Source material START
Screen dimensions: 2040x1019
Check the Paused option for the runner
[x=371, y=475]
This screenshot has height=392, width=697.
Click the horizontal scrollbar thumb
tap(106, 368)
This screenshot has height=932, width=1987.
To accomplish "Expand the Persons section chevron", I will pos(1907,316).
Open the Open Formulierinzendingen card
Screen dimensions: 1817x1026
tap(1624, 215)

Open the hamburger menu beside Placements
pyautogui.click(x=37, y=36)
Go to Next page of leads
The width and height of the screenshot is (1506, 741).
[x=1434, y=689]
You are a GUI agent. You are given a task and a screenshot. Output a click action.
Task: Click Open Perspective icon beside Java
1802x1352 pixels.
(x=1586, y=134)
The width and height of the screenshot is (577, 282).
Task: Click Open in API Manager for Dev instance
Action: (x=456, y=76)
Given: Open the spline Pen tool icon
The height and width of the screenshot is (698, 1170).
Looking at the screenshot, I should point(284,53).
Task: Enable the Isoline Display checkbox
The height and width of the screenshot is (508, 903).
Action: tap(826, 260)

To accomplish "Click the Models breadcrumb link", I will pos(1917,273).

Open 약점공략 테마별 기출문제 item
Source material END
* Problem *
Beginning at the first line of the data above, retype each line until you reach the line containing "Given: Open the spline Pen tool icon", and include that one too. Add nothing else.

* Exercise response *
Screen dimensions: 2040x1019
Check the Paused option for the runner
[x=371, y=475]
This screenshot has height=392, width=697.
Click the horizontal scrollbar thumb
tap(106, 368)
This screenshot has height=932, width=1987.
To accomplish "Expand the Persons section chevron", I will pos(1907,316).
Open the Open Formulierinzendingen card
Screen dimensions: 1817x1026
tap(1624, 215)

Open the hamburger menu beside Placements
pyautogui.click(x=37, y=36)
Go to Next page of leads
The width and height of the screenshot is (1506, 741).
[x=1434, y=689]
You are a GUI agent. You are given a task and a screenshot. Output a click action.
Task: Click Open Perspective icon beside Java
1802x1352 pixels.
(x=1586, y=134)
The width and height of the screenshot is (577, 282).
Task: Click Open in API Manager for Dev instance
Action: (x=456, y=76)
Given: Open the spline Pen tool icon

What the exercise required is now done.